Foxtons, the letting agents landlords and tenants seem to love to hate, is trying to navigate some stormy waters.

Recent results for the Foxtons Group revealed a 2.6% drop in profits thanks to what the firm described as ‘challenging’ trading conditions in Central London dragged down business in other areas.

Pre-tax profits were down £40 million while revenues increased to almost £150 million.

Chief executive Nick Budden said: “Home sales in London in 2015 were down on the year before while price rises and increases in stamp duty have restricted the cost of moving in Central London.”

The company also dropped out of the FTSE 250 index in December as share prices slipped in the wake of tax changes for landlords and a general slowdown in the property market nationwide.

Some analysts suggest Foxtons may face a war over fees with rival property agents who are ready to take a smaller cut from home sellers and landlords in return for their instructions.

Meanwhile, a group of more than 50 London landlords have threatened a £2 million legal challenge against Foxtons claiming the company failed to tell them about management fees.

The claim has arisen from an incident when one landlord was charged more than £600 to change a light.

The bill included 33% commission skimmed off by Foxtons for arranging a contractor to carry out the work.

Buy to let landlords are arguing that the charges are unfair because they were not pointed out when they signed management contracts with the agents.

A Foxtons spokesman said: “We believe our fees represent good value and are clearly communicated to landlords and detailed within the terms of each contract.

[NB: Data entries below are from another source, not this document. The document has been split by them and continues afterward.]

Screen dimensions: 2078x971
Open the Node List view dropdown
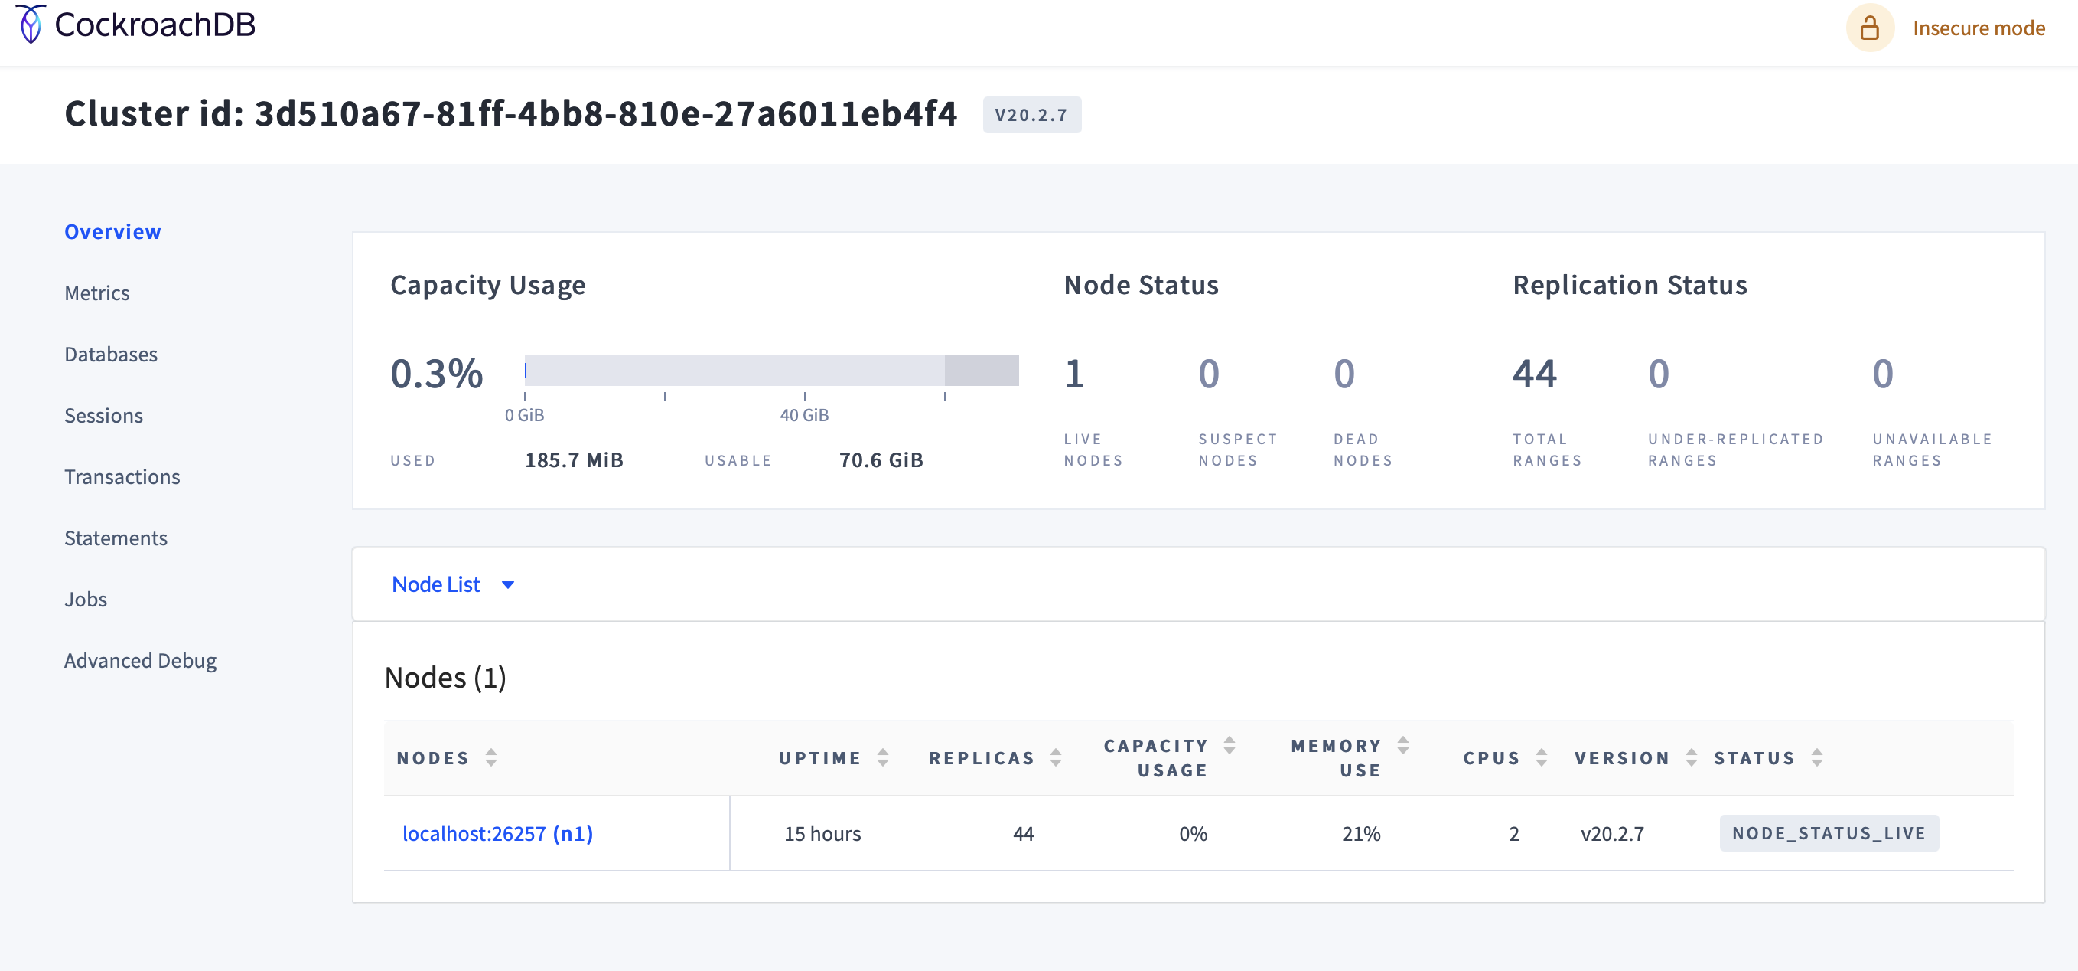click(x=453, y=584)
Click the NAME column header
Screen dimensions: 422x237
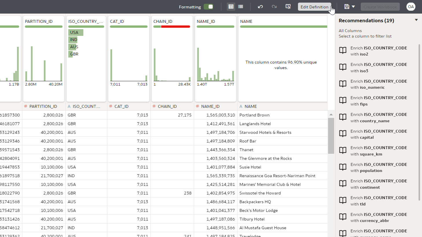coord(250,106)
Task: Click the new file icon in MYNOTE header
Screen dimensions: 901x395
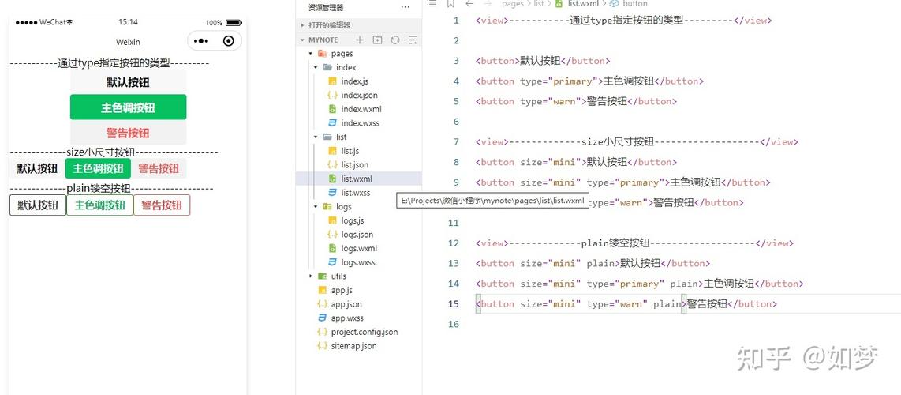Action: coord(360,40)
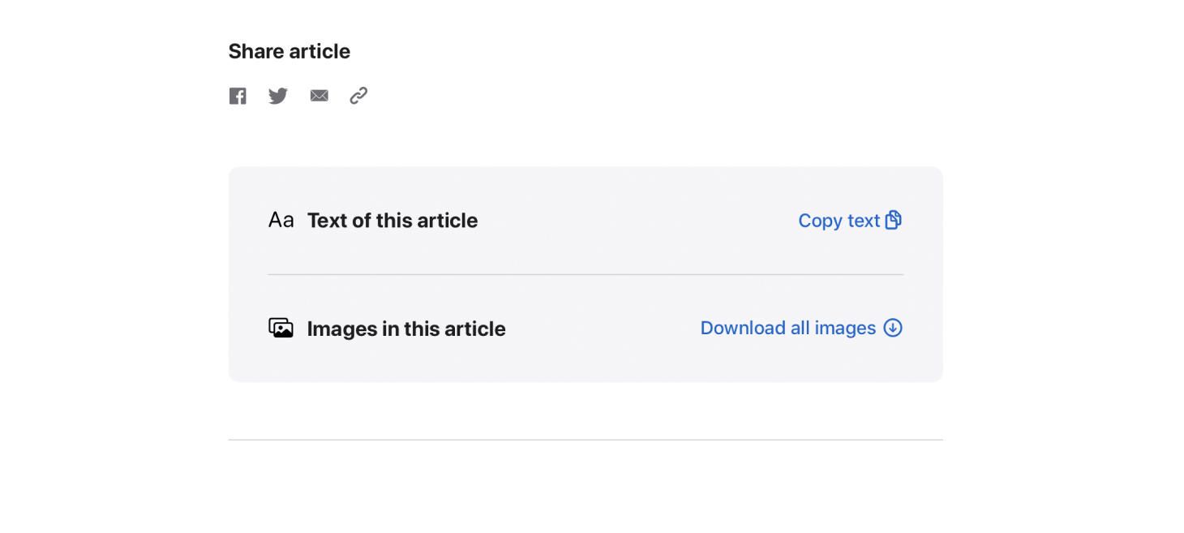Share the article by email envelope icon
This screenshot has width=1184, height=533.
tap(319, 96)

This case reflects a small minority of landlords and we believe is entirely without merit.”

The contractor told the landlord Foxtons were billed £412.50 for the job, but the agents added £137 commission plus VAT to the invoice and a management charge of 10% plus VAT.

A letter has been served on the company demanding commission refunds adding up to more than £2 million – and threatening to take the case to the courts if settlement talks fail to resolve the dispute.